I know I've been there when we turned chickens into chicken, but I don't remember much beyond the slaughter and the plucking of feathers. I do remember refusing to eat chicken foot anything. I don't care how much it's been boiled or sterilized, I know where those things have been.

I've heard enough good things about bone stock that I decided to try to make it. Over the years I've had mostly failures. It'd be too greasy, it'd have a terrible taste, or it just looked so bad I wanted nothing to do with it.

I broke it down to basics by going with what I know for menudo.(0) It contains at most one animal joint with some meat, hominy, and greasy gritty cattle guts. Since I've been eating it from babyhood, this is normal food. I don't enjoy the tripe, so I just put one big chunk in for the flavor and then dump it when the food is ready to serve.

So, back to the stock. I decided to start small, with a batch of drumsticks. Chicken legs don't have a whole lot of fat, and they have quite a bit of bone and some tasty meat.

I did all the standard things, and had the tools: a skimmer, cheesecloth, a spoon to catch the meat, and a cleaver for the bones. I really, really like marrow.

Taking the skin off was simple and it went well. I finally figured out that the foam that forms while it's boiling is a mixture of blood and fat, so that's why my earlier attempts had failed. I hadn't taken enough of it out. That stuff can be tasty, but not in stock.

Once I got the meat off the bones (and really forks and scissored tongs are the way to go with that). I chopped the big bones in half and tossed them back in the pot.

One neat trick I read was to put in a half cup of lemon juice.
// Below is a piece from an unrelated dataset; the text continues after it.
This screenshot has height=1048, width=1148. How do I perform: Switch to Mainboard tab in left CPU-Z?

This lightens the flavor and the acid leaches more calcium off the bones. Whether that actually makes a nutritionally significant difference, I don't know. I do know that I can taste the difference when I've done it and when I haven't.
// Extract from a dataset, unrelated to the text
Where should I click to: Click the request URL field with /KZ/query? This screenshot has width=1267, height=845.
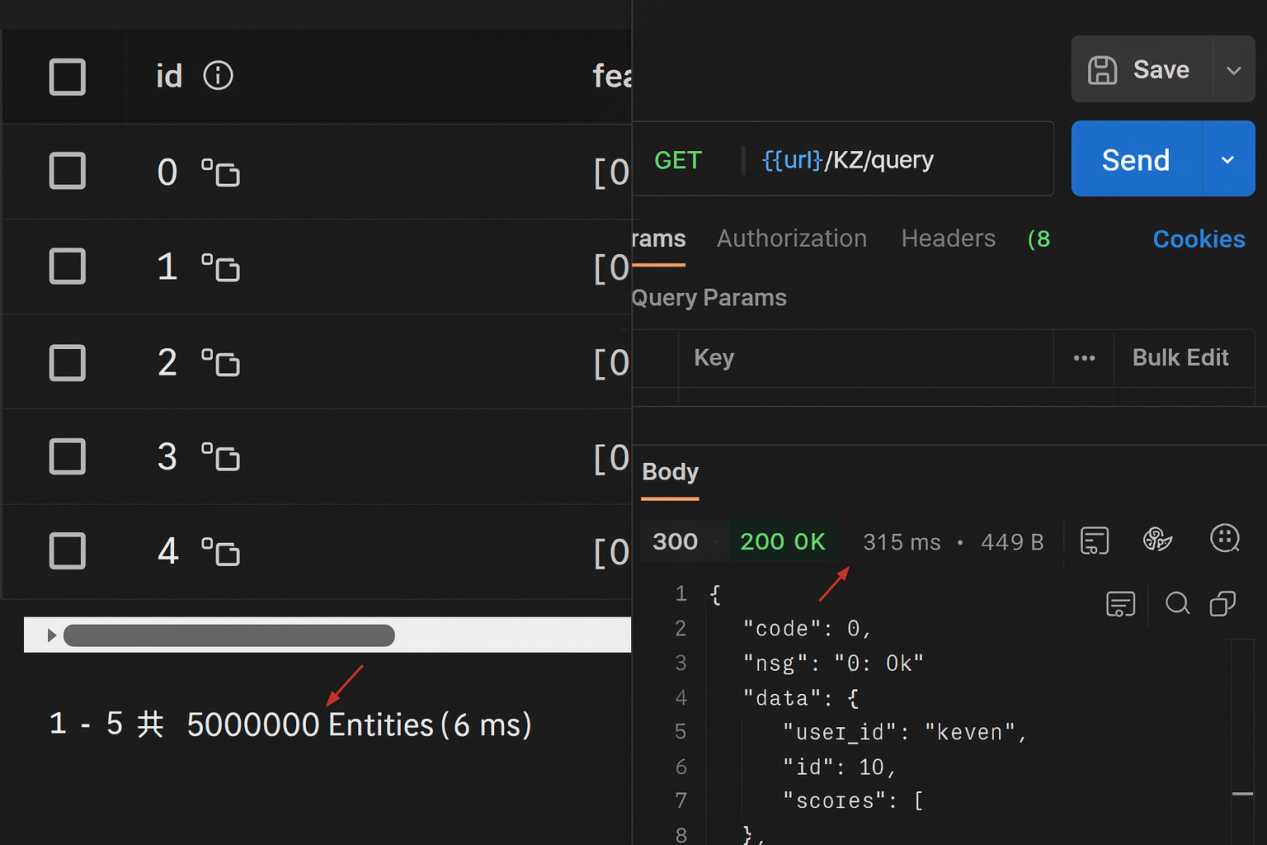click(x=900, y=160)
After having done that a few times, I mustered up my courage and added a chicken breast for more meat.(1) From there it was a simple step to getting the separate chicken parts, and then finally a whole chicken.
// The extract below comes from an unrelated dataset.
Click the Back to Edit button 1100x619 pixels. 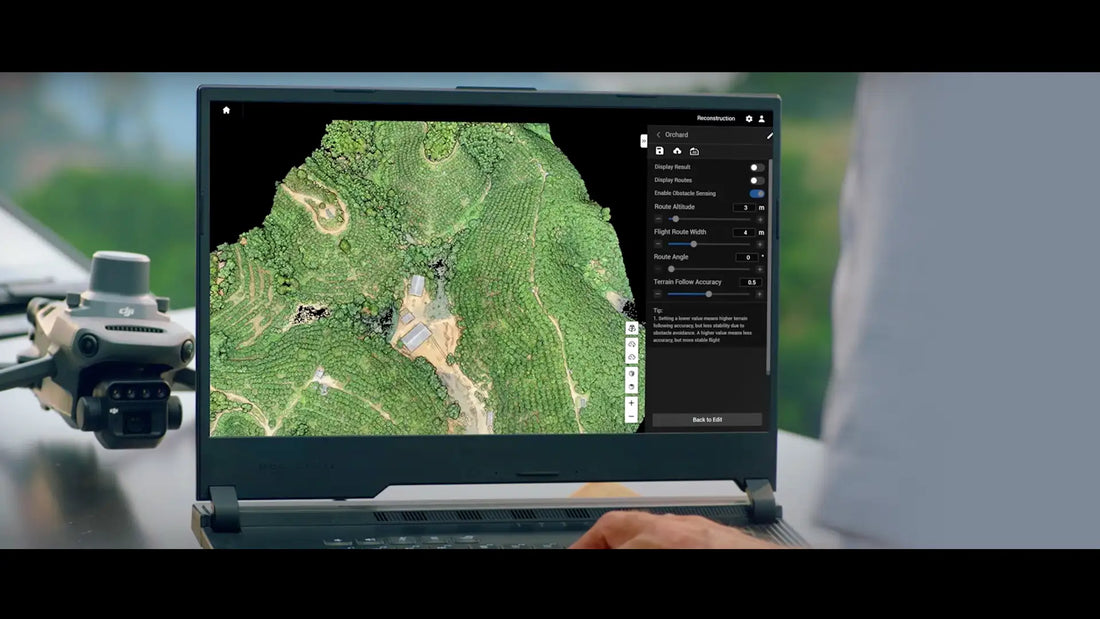[x=707, y=420]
There are some good reasons for cutting up the chicken yourself:

  1. Bone bits - Commercially processed chicken is going to be full of little bone bits that you might or might not catch while digging the cooked meat out off the bones. This can also happen while you're cutting things up, but you're also not likely to be using a huge saw on a deadline while you're doing it.
  2. You get more meat. I was really surprised at this.
  3. Skin and fat for schmaltz and gribenes. (that's a whole other post. Or you can go here)
Other tips that work however you're doing it:
  1. Precut the meat into chunks, while still on the bone. I think the flavor gets in more, and you don't have as much work to do getting it off the bone later.
  2. A timer is essential. You want to cook the meat long enough for it to get flavored, but not so long it's rubbery and tasteless. I usually go for about an hour after the water starts boiling again.
  3. Take the meat's temperature.
  4. Don't be snobby - go ahead and use commercial bouillon to give it a good flavor. This is a great marriage saver.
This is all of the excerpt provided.